Reproduce the items word for word, starting at the first line and stopping after the line that contains "Looking at the screenshot, I should [x=243, y=558].".

=== Stored rows ===

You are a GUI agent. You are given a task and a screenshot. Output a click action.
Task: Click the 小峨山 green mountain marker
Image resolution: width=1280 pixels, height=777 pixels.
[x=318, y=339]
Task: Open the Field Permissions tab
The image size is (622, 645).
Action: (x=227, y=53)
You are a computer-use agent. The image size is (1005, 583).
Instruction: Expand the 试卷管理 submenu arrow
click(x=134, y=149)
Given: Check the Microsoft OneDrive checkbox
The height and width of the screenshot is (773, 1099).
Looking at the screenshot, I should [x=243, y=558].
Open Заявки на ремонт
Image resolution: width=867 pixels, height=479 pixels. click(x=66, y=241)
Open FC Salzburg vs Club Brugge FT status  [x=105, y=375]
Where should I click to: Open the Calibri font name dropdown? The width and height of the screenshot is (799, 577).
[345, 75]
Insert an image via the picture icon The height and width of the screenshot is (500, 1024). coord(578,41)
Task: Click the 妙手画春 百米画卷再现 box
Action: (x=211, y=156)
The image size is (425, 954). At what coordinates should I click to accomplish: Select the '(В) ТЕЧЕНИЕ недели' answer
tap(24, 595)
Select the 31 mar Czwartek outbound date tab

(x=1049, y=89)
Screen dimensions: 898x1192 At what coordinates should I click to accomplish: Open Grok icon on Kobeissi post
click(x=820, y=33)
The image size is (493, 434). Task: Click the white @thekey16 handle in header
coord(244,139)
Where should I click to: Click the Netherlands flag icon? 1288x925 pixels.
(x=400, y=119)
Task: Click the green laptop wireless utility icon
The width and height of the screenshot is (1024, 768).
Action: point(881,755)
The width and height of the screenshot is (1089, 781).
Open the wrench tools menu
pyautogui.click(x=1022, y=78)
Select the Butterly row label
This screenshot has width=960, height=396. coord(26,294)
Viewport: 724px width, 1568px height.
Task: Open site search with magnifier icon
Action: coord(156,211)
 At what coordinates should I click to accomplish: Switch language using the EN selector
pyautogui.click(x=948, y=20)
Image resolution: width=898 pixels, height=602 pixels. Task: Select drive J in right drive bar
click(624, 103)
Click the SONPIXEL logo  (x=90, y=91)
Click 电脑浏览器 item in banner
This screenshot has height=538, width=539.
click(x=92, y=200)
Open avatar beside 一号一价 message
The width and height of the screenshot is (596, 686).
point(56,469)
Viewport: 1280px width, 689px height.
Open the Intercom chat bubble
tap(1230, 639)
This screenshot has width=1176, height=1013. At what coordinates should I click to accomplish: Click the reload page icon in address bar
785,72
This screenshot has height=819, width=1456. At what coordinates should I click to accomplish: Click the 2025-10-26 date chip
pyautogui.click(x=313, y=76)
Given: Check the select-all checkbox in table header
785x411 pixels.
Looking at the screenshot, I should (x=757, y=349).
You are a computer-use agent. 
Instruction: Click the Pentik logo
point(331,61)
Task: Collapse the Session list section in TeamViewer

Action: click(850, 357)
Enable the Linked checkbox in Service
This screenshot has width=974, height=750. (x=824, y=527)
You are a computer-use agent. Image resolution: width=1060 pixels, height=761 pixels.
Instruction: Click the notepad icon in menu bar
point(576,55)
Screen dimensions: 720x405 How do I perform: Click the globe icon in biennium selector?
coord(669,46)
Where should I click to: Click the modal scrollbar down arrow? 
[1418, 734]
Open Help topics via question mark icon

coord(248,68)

===

*The response*.
You are a GUI agent. You are given a task and a screenshot. Output a click action.
Task: Click the 小峨山 green mountain marker
Image resolution: width=1280 pixels, height=777 pixels.
[x=318, y=339]
Task: Open the Field Permissions tab
The image size is (622, 645).
Action: (x=227, y=53)
You are a computer-use agent. The image size is (1005, 583).
Instruction: Expand the 试卷管理 submenu arrow
click(x=134, y=149)
Given: Check the Microsoft OneDrive checkbox
The height and width of the screenshot is (773, 1099).
Looking at the screenshot, I should [x=243, y=558].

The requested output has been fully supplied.